Si sente un freddo incredibile in Skywalkers: una storia d’amore. Non perché i protagonisti Angela Nikolau e Vanya Beerkus scalino grattacieli di centinaia di metri esponendosi a vento e intemperie. Ma perché il docufilm voluto dalle superstar del rooftopping (compagni nella vita) risucchia qualunque calore umano da una storia che vorrebbe essere il massimo del romanticismo. Non ha senso chiedere a Skywalkers di essere qualcosa di diverso da ciò che è: il veicolo promozionale di due influencer che muovono cifre e sponsor importanti. Ha senso però chiedergli di saperlo fare, costruendo una narrazione in grado di appassionare e coinvolgere. Al suo posto c’è un’operazione di self-branding tra le più artificiose degli ultimi tempi, dove tutto appare talmente calcolato da inibire qualunque emozione.

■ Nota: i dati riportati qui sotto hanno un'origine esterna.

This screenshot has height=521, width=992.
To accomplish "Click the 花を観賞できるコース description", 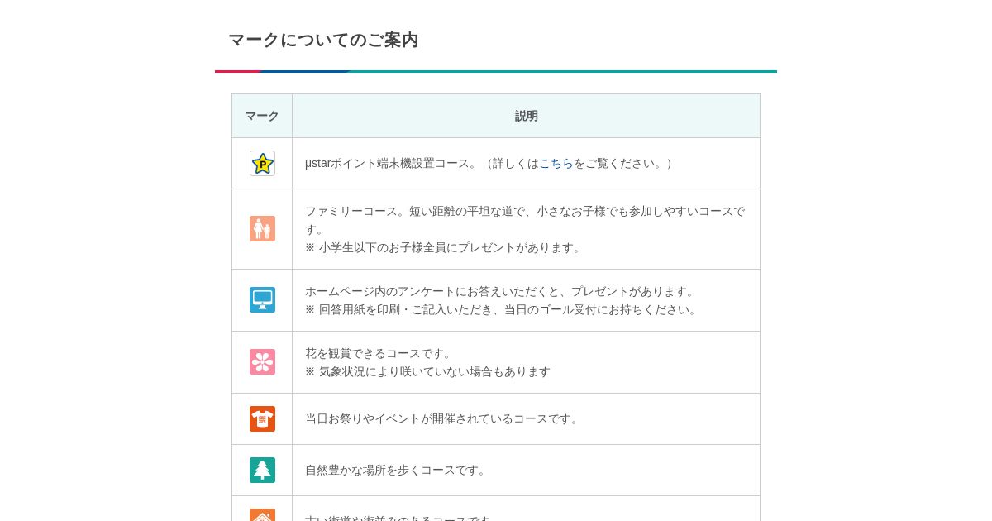I will [x=380, y=353].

Per qualche minuto all’inizio sembra che Skywalkers possa fare col rooftopping dei due russi quello che The Walk di Zemeckis faceva con l’equilibrismo di Philippe Petit. Le sfide atletiche sono simili, le poste in gioco anche, e così lo sberleffo anarchico alle forze di polizia lasciate con un palmo di naso dai performer. Le vertiginose riprese con droni e selfie stick di Angela e Vanya (che valgono il grande schermo) ricordano per un attimo quella che è l’essenza del cinema d’avventura: la capacità di proiettare noi comuni mortali dove in realtà non oseremmo mai spingerci, regalando l’emozione impossibile di una vita letteralmente appesa a un filo.

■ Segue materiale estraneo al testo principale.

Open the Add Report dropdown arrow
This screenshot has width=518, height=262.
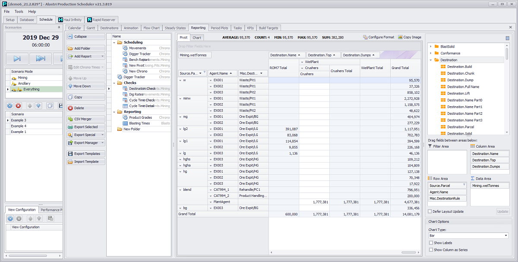pos(102,56)
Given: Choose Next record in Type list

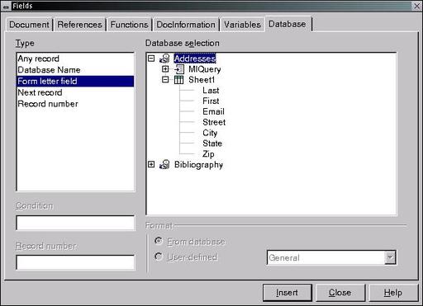Looking at the screenshot, I should [75, 92].
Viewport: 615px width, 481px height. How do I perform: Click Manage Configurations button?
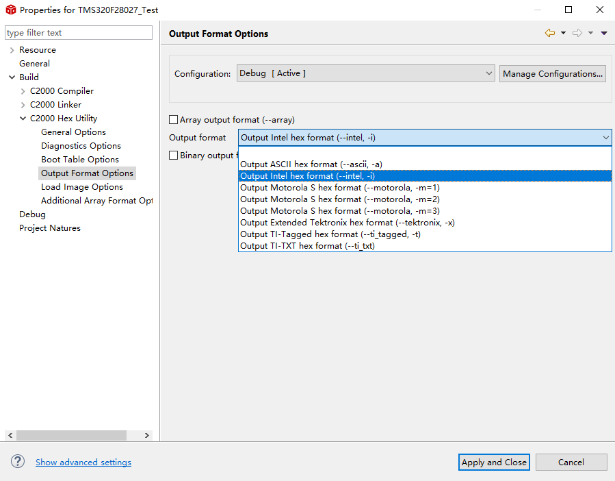pyautogui.click(x=553, y=74)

Purtroppo non dura. Dopo l’interesse suscitato dall’introduzione, che spiega com’è nato il movimento e come i due rivali siano diventati una coppia, il film trascura quasi completamente il romanticismo legato allo sport/arte performativa; l’idea (suggerita all’inizio) di due circensi moderni, quella della coppia criminale alla Bonnie & Clyde, la stessa poesia delle riprese ad alta quota: su niente di tutto questo il team capeggiato da Jeff Zimbalist sembra interessato a elaborare una riflessione per immagini. Invece, Skywalkers si dà una struttura da “ultima missione” – Angela e Vanya devono scalare un grattacielo in Malesia per ritrovare fiducia nella loro storia, poi appenderanno il drone al chiodo.

Il punto non è che probabilmente la narrazione sia falsa (la scalata è stata importante per la copertura mediatica che ha fruttato, e l’amore ad alta quota ha fin dall’inizio anche i connotati di un rapporto professionale studiato a tavolino). Il punto è che lo sembra. L’80% della durata di Skywalkers è un brutto reality show sulla crisi romantica che “coincide” con la preparazione del colpo. Non solo come attori Nikolau e Beerkus non hanno neanche lontanamente l’espressività delle loro riprese: è proprio la costruzione del racconto a essere fallata, portando qualunque spettatore con un minimo di alfabetizzazione visiva a chiedersi continuamente come mai un dialogo che si suppone privato avvenga a favore di camera con la fluidità di una cosa provata cento volte.

Non caschiamo dal pero, ed è probabile che il pubblico di riferimento dei due non abbia grosse pretese di realismo. Ma se fai del romanticismo una bandiera è tuo compito fare in modo che i sentimenti in scena siano credibili.